SolarWinds Orion, the network management product that was targeted, is used in tens of thousands of corporations and government agencies. Over 17,000 organizations downloaded the infected back door. The hackers were extraordinarily stealthy and specific in targeting, which is why it took so long to catch them—and why it’s taking so long to understand their full impact.

The difficulty of uncovering the extent of the damage was summarized by Brad Smith, the president of Microsoft, in a congressional hearing last week. 

“Who knows the entirety of what happened here?” he said. “Right now, the attacker is the only one who knows the entirety of what they did.”

Kevin Mandia, CEO of the security company FireEye, which raised the first alerts about the attack, told Congress that the hackers prioritized stealth above all else.

“Disruption would have been easier than what they did,” he said. “They had focused, disciplined data theft. It’s easier to just delete everything in blunt-force trauma and see what happens. They actually did more work than what it would have taken to go destructive.”

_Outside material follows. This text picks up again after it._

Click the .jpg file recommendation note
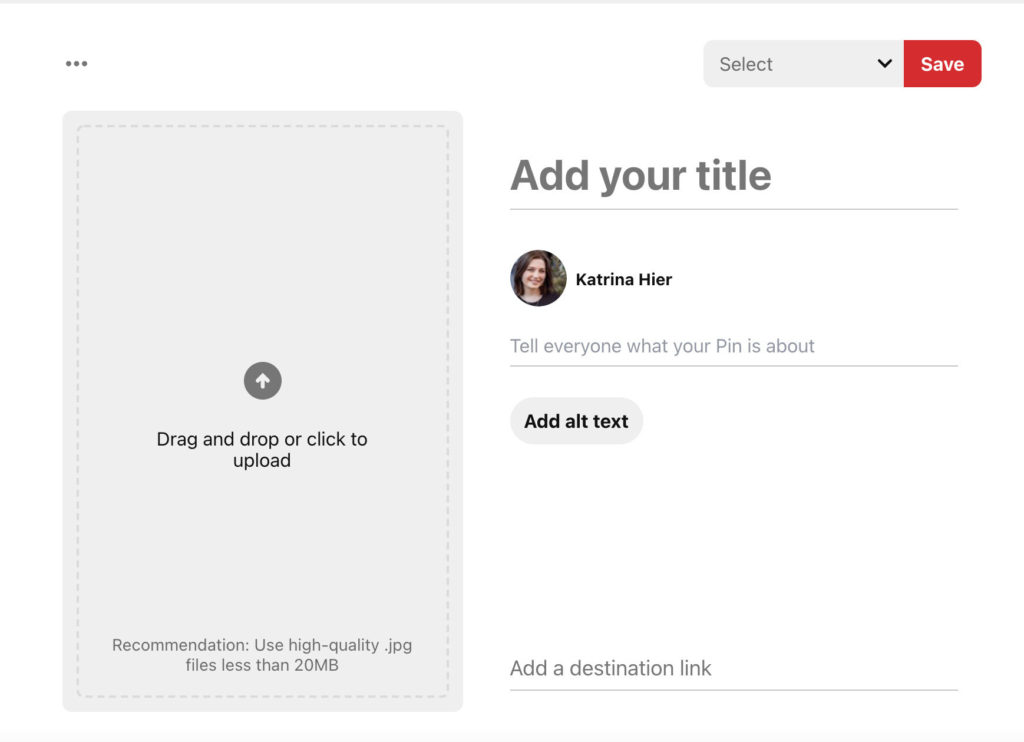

“This has a silver lining”

CISA first heard about a problem when FireEye discovered that it had been hacked and notified the agency. The company regularly works closely with the US government, and although it wasn’t legally obligated to tell anyone about the hack, it quickly shared news of the compromise with sensitive corporate networks.

It was Microsoft that told the US government federal networks had been compromised. The company shared that information with Wales on December 11, he said in an interview. Microsoft observed the hackers breaking into the Microsoft 365 cloud that is used by many government agencies. A day later, FireEye informed CISA of the back door in SolarWinds, a little-known but extremely widespread and powerful tool. 

This signaled that the scale of the hack could be enormous. CISA’s investigators ended up working straight through the holidays to help agencies hunt for the hackers in their networks.

These efforts were made even more complicated because Wales had only just taken over at the agency: days earlier, former director Chris Krebs had been fired by Donald Trump for repeatedly debunking White House disinformation about a stolen election.